Excluding any images, copy all of the lines below precisely as written.
=======
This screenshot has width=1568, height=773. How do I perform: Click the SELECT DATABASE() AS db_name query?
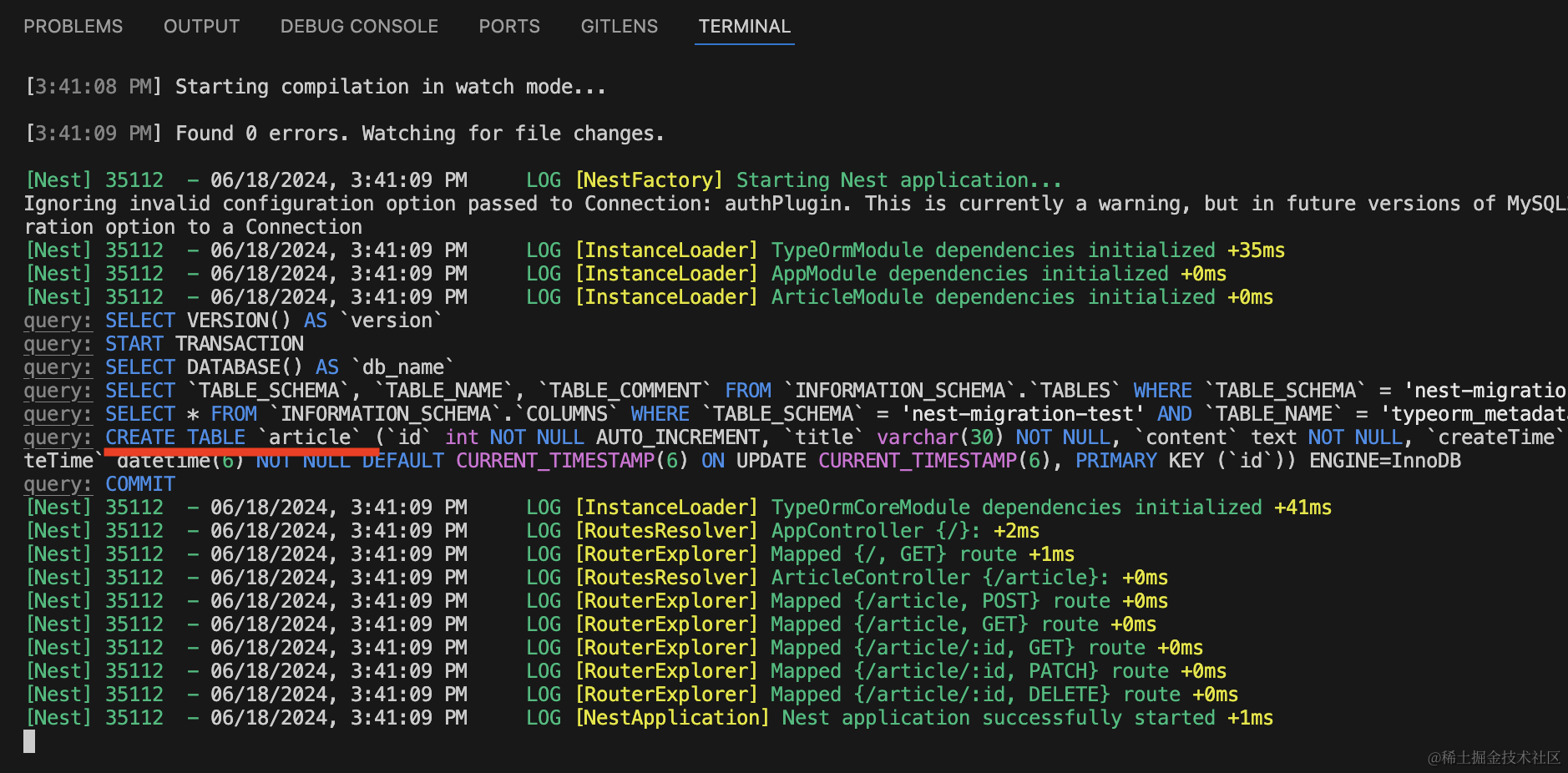click(x=280, y=367)
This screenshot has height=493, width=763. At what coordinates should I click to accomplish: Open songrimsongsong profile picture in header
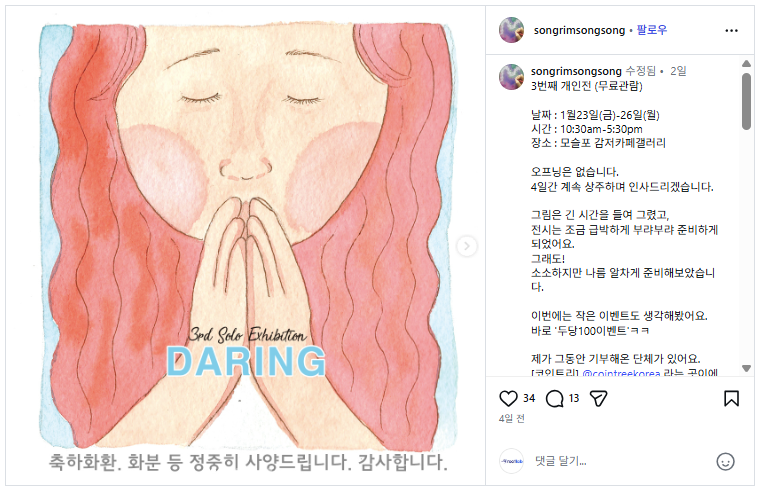pyautogui.click(x=511, y=30)
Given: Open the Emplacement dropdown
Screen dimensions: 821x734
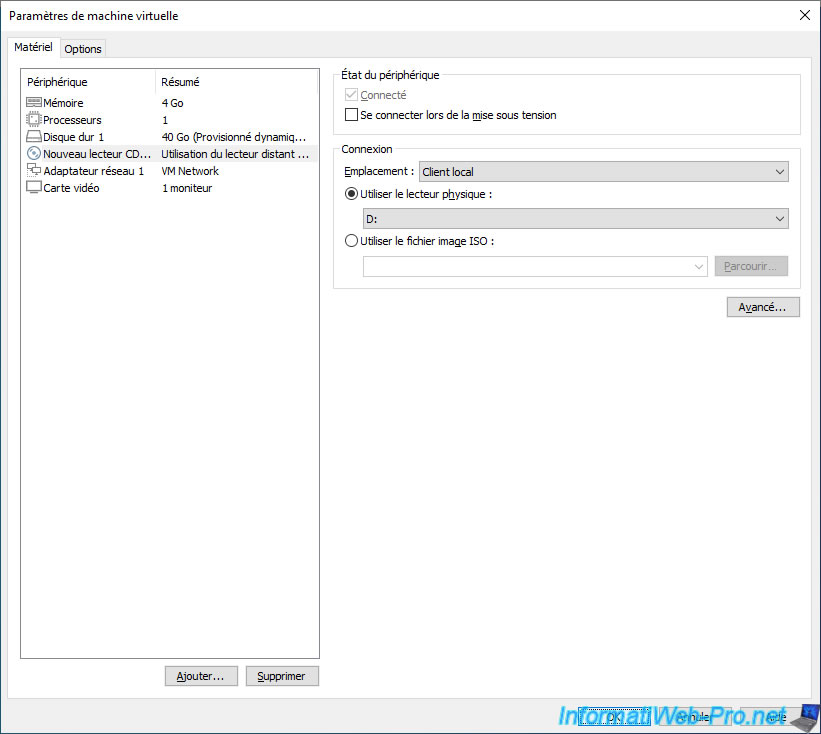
=======
▶ **Answer section**
This screenshot has width=1568, height=773. How do I perform: Click the SELECT DATABASE() AS db_name query?
click(x=280, y=367)
This screenshot has height=493, width=763. At what coordinates should I click to accomplish: Open songrimsongsong profile picture in header
pyautogui.click(x=511, y=30)
Given: Open the Emplacement dropdown
Screen dimensions: 821x734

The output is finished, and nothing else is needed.